C++ Logo

sg16

Advanced search

Re: [SG16-Unicode] [isocpp-core] What is the proper term for the locale dependent run-time character set/encoding used for the character classification and conversion functions?

From: Steve Downey <sdowney_at_[hidden]>
Date: Tue, 13 Aug 2019 16:48:59 -0400
Unfortunately, the standard currently says otherwise. [lex.phases] 5 says,
for example:
Each basic source character set member in a character literal or a string
literal, as well as each escape sequence and *universal-character-name
<http://eel.is/c++draft/lex#nt:universal-character-name>* in a character
literal or a non-raw string literal, is converted to the corresponding
member of the execution character set ([lex.ccon]
<http://eel.is/c++draft/lex#ccon>, [lex.string]
<http://eel.is/c++draft/lex#string>); if there is no corresponding member,
it is converted to an implementation-defined member other than the null
(wide) character. <http://eel.is/c++draft/lex#phases-1.5.sentence-1>8
<http://eel.is/c++draft/lex#footnote-8>
http://eel.is/c++draft/lex#phases-1.5

I agree, though, that avoiding the execution character set and current
locale is very common. I do a lot of work on international text, and
everything has to be dealt with explicitly, although unicode and UTF-8 is
by far the easiest way.

Implicit is bad.

On Tue, Aug 13, 2019 at 4:34 PM <keld_at_[hidden]> wrote:

> For most programs there is no default execution character set nor default
> execution encoding. A binary program is designed to run with the run time
> execution character set of the locale it runs with.

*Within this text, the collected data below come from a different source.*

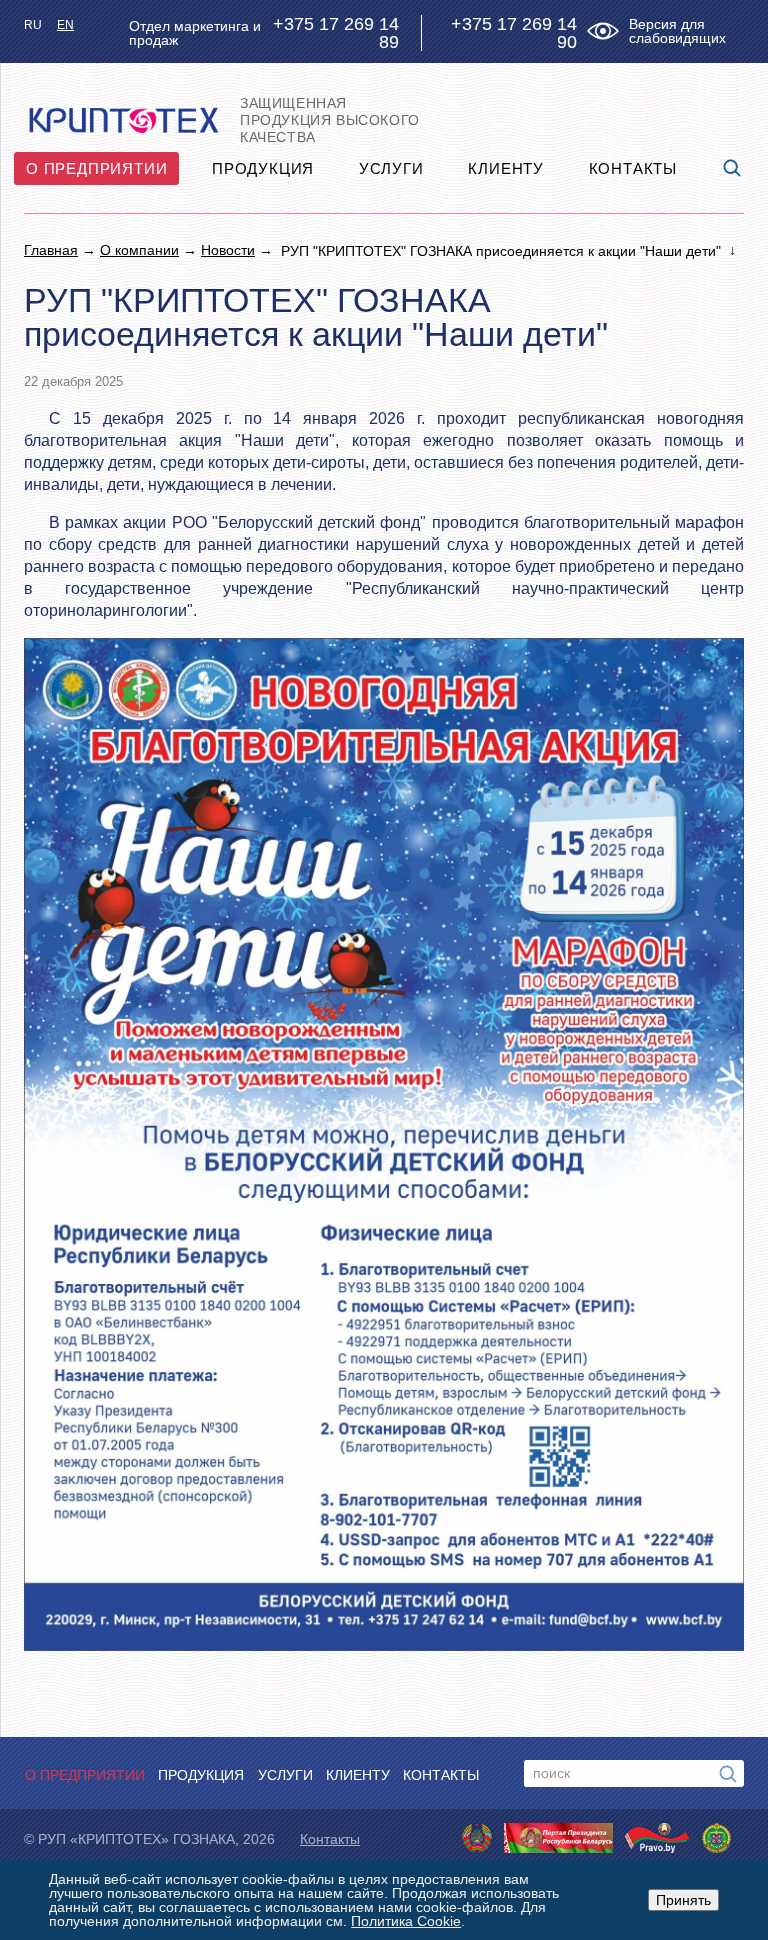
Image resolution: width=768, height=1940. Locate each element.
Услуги (391, 168)
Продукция (263, 168)
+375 (336, 33)
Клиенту (506, 168)
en (65, 25)
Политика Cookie (406, 1921)
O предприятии (96, 168)
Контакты (633, 168)
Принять (683, 1900)
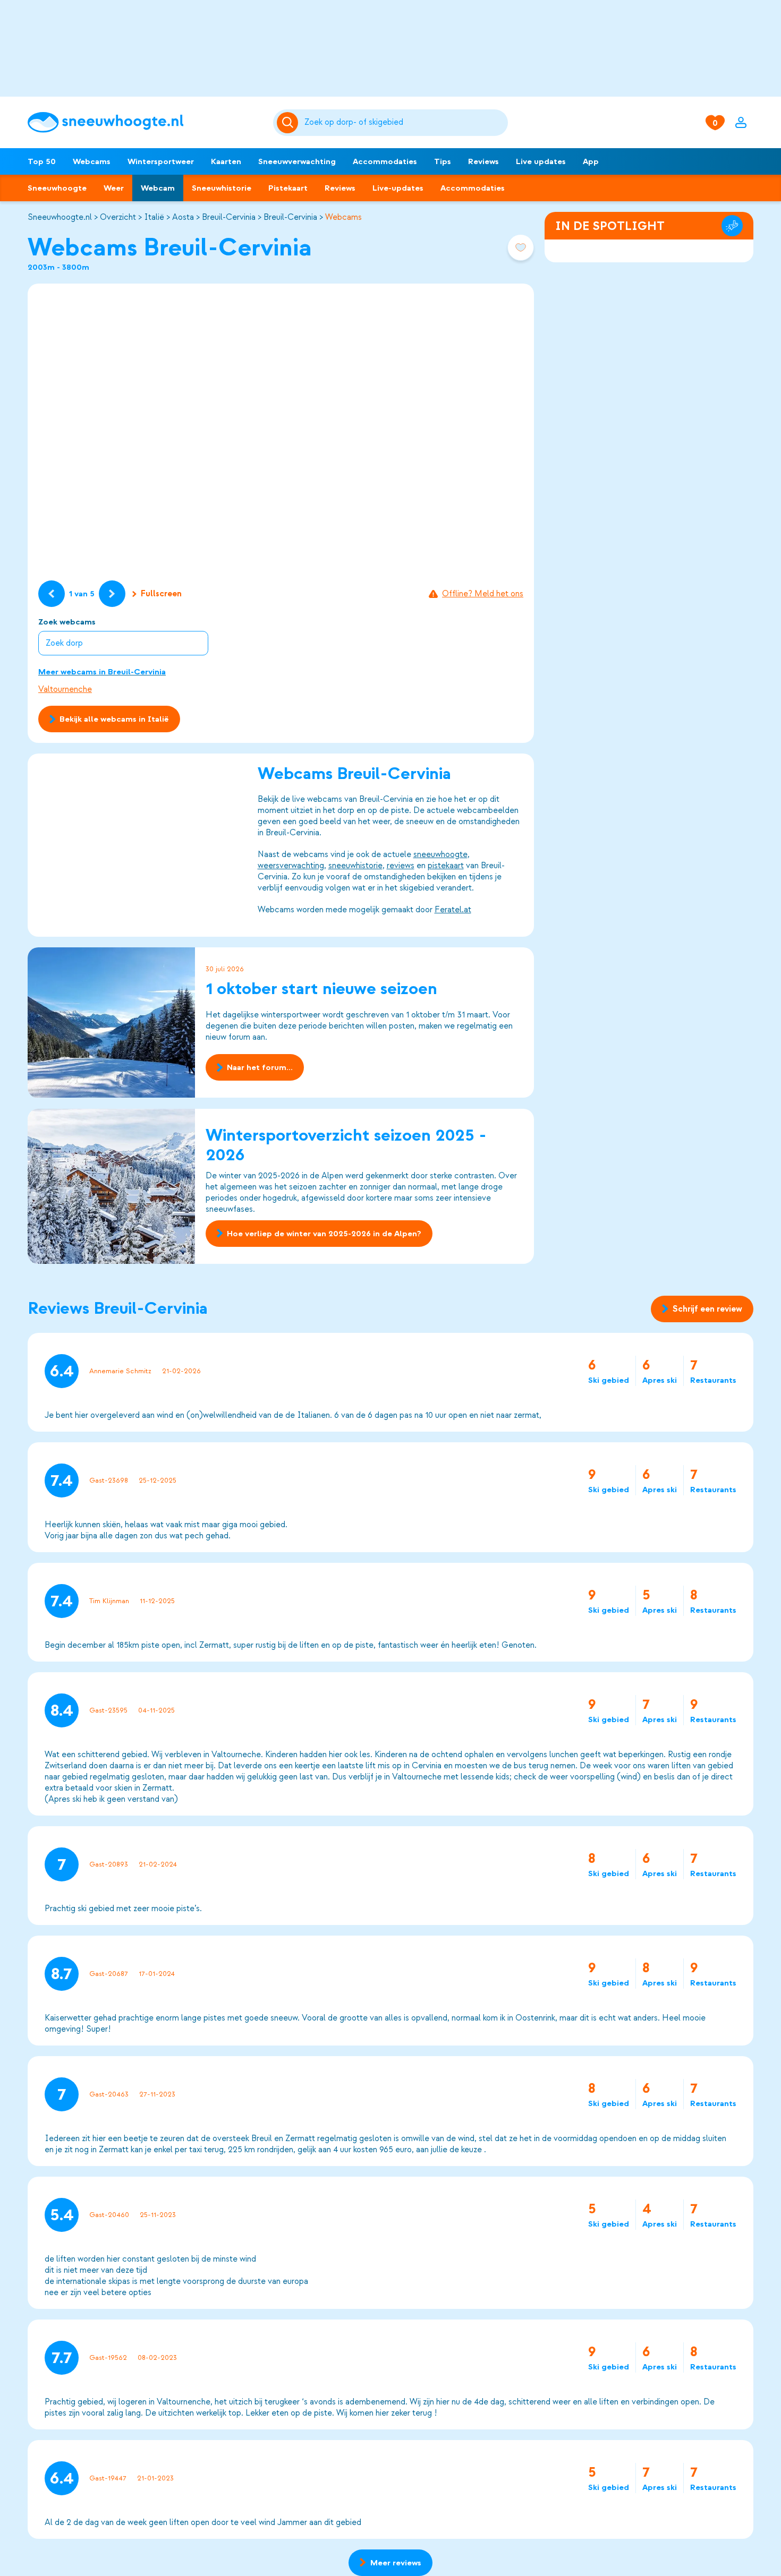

So the same binary
> řogram can run with a Japanese encoding or a Danish enoding or arabic
> encoding.
> There is no knowledge at compilation time what encoding will be used at
> run time.
>
>
> keld
>
> On Tue, Aug 13, 2019 at 04:10:29PM -0400, Steve Downey wrote:
> > Getting back to the original question. I think execution character set
> and
> > execution encoding would refer to the encoding specified by the default
> > locale, the "C" locale. We do not change the execution encoding via calls
> > to setlocale(), we change the global default locale to a new locale.
> >
> > Any name is going to be confusing. I think it's better to just get an
> > explicit definition to go together with the term. Something like that the
> > execution encoding is the same as the default character set associated
> with
> > the default "C" locale, and that it is IF NDR if the actual default
> > character set is different than the presumed translation from source
> > encoding to execution encoding, or if translation units with different
> > execution encodings are linked together. IF NDR because I don't see how
> it
> > could always be detected but it can quickly turn into ODR violations
> where
> > the same named object has different definitions.
> >
> > On Tue, Aug 13, 2019 at 1:22 PM Corentin <corentin.jabot_at_[hidden]>
> wrote:
> >
> > >
> > >
> > > On Tue, Aug 13, 2019, 7:08 PM Thiago Macieira <thiago_at_[hidden]>
> wrote:
> > >
> > >> On Tuesday, 13 August 2019 09:55:07 PDT Corentin wrote:
> > >> > (if anyone is thinking about that, I don't recommend it. You're
> going
> > >> to run
> > >> > into size limits: ICC at 512kB and MSVC at 256kB. Use something like
> > >> xxd -i
> > >> > to generate a brace-delimited array instead)
> > >> >
> > >> > Afaik that works if you use \x to escape every byte otherwise some
> > >> > implementation will mess with your data. Nothing is guaranteed to be
> > >> > passthrough otherwise
> > >>
> > >> That would be ideal, but the problem I had was the unavailability of
> > >> proper
> > >> tools to convert the input into a form that the C++ compiler could
> > >> consume. I
> > >> was trying to do with a simple concatenation of a header, data, and
> > >> footer.
> > >>
> > >> The end result is a shell script, a Perl script and a powershell
> script:
> > >> https://codereview.qt-project.org/c/qt/qtbase/+/263548
> > >
> > >
> > > Interesting ! std::embed could be useful there (we are going a bit off
> > > script). Some kind of raw bytes literals or an implementation that
> would
> > > optimize parsing arrays of literals such that it is as efficient at
> compile
> > > time as strings would also be nice.
> > >
> > >>
> > >> --
> > >> Thiago Macieira - thiago (AT) macieira.info - thiago (AT) kde.org
> > >> Software Architect - Intel System Software Products
> > >>
> > >>
> > >>
> > >> _______________________________________________
> > > SG16 Unicode mailing list
> > > Unicode_at_[hidden]
> > > http://www.open-std.org/mailman/listinfo/unicode
> > >
>
> > _______________________________________________
> > SG16 Unicode mailing list
> > Unicode_at_[hidden]
> > http://www.open-std.org/mailman/listinfo/unicode
>
>

Received on 2019-08-13 22:49:12